Quick – name three banks.
Chances are that two or three of those that first come to mind are big household names – some of the huge national or super-regional financial institutions that dominate the banking business. However, if you are in the market for a mortgage and are looking for an FHA lender, those household names may not be your best option.
Because of the recent regulatory environment, when it comes to FHA mortgages "big" may be on the way out. If you are looking for an FHA lender these days, you might be better off thinking small, as in local banks and credit unions, or trying a non-bank lender.
How Regulatory Enforcement has Affected Finding an FHA Lender
As reported recently by the National Mortgage News, large banks have beaten a hasty retreat from FHA mortgage lending. Large banks once dominated this market – as recently as late 2012, large banks accounted for 65.4 percent of FHA loan originations. Now, that market share is down to 23.5 percent.
A poster child for this trend is JP Morgan Chase Bank, a $1.8-trillion institution whose share of FHA mortgage originations plummeted by 98 percent in just two years, from 12.2 percent to just 0.2 percent.

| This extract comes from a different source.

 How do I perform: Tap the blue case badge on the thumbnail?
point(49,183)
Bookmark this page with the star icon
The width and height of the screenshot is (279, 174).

Why are big banks backing away from FHA loans? Many experts point to stiffer regulatory enforcement in the aftermath of the housing crisis, such as the Justice Department's vigorous pursuit of lenders whose allegedly shoddy underwriting procedures left the FHA on the hook for an unusual number of bad loans.
It used to be that part of the attraction of FHA loans was that lenders didn't have to worry as much about the creditworthiness of the borrower, because the FHA insured the loan. However, with legal enforcement holding FHA lenders more responsible for loan quality, some big banks have decided FHA loans aren't worth the risk.
Still, when one door closes, another one opens, and the retreat of big banks from FHA lending has opened the door for non-bank lenders and in some cases smaller, local banks and credit unions to take the market share previously dominated by large banks. In this environment, identifying the right FHA mortgage lender might take a little more effort, but it can be well worth it.
Tips for Finding an FHA Lender
Here are some tips for identifying an FHA lender in this environment:
Consider smaller banks
If big banks are turning up their noses at FHA loans, consider smaller banks and credit unions. In particular if your area has a strong real estate market, chances are the loan business of local institutions is thriving and they will be eager to make loans.
Think outside the bank
Non-bank lenders – firms that specialized in lending without getting into traditional banking areas such as deposit accounts – have led the way in stepping into the void left by large banks. Since these firms specialize in lending, they are less likely to suddenly shut the door on an area of the business as important as FHA mortgages.
Use online resources
While this environment calls for casting a wider net in search of a lender, online resources for identifying lenders and comparing mortgage terms make that easier than ever before.
Move on from rejection
If you get turned down for an FHA mortgage by one lender, don't assume you can't qualify for one. As recent trends demonstrate, different banks have different business models and priorities, so the goal is to find a lender that is currently being constructive about making FHA loans.
Polish your credit
Since the recent regulatory environment has introduced an element of risk for lenders who write bad FHA loans, you can improve your chances by beefing up your credit score so you will look like less of a risk.
In some ways, the days when big banks dominated FHA mortgages made it easy to find an FHA lender. However, having to consider less obvious choices like smaller banks and non-bank lenders opens consumers up to seeing the full range of choices available to them. With FHA loans, as with anything else, more choices typically means better deals for consumers.